Phosphine-based ligand now available on the kilogram scale
By Gerald Ondrey |
Sinocompound Catalysts Co., Ltd. (Zhangjiagang, China; en.sinocompound.com) says it is now producing the phosphine-based QPhos ligand in kilogram quantities for commercial use. With this ligand now accessible on a large scale, scientists across the globe can incorporate QPhos-based catalysts into their drug discovery, screening and process-development programs to optimize and streamline product development.
QPhos is a promising ligand in metal-catalyzed cross-coupling reactions, which are fundamental to building carbon-carbon bonds featured in most drug scaffolds. However, until now QPhos has not been readily available in commercial quantities, hindering its adoption in process development and scale-up programs, says the company.

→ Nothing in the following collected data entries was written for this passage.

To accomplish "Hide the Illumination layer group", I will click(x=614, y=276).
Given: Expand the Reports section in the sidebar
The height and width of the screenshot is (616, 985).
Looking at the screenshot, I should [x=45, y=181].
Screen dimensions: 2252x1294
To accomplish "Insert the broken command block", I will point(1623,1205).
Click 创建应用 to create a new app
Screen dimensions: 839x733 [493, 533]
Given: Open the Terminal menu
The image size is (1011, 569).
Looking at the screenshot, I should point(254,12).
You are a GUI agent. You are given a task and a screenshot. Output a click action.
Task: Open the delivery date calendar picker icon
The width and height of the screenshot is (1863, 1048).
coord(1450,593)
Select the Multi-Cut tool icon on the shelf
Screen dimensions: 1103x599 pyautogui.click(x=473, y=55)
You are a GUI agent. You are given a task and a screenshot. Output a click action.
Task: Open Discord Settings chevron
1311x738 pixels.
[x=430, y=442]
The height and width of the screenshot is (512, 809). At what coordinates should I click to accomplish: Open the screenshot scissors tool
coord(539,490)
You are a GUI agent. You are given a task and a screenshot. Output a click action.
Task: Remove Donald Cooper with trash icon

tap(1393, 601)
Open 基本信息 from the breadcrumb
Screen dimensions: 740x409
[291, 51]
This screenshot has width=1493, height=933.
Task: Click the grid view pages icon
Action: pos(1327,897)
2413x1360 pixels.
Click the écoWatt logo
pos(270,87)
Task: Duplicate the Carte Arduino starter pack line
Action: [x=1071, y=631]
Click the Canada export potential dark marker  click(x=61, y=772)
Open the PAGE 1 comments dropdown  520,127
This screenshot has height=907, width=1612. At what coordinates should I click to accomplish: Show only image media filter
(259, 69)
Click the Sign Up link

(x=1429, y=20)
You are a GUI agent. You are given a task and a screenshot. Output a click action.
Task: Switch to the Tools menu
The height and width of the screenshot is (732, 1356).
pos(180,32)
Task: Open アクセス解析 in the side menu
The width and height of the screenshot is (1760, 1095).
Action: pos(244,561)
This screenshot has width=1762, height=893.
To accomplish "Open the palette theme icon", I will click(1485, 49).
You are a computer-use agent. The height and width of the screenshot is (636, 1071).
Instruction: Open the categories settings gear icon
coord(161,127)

QPhos is a robust dialkylarylphosphine ligand (diagram) first developed by John Hartwig, the Henry Rapoport Professor of Chemistry at the University of California, Berkeley (hartwig.cchem.berkeley.edu) for metal-catalyzed cross-coupling reactions, and reported in a 2002 article published in J. Org. Chem. Bulky and electron-rich, QPhos performs “excellently” in many transformations, including α-arylation of carbonyl compounds and late-stage C–C bond formation, says the company.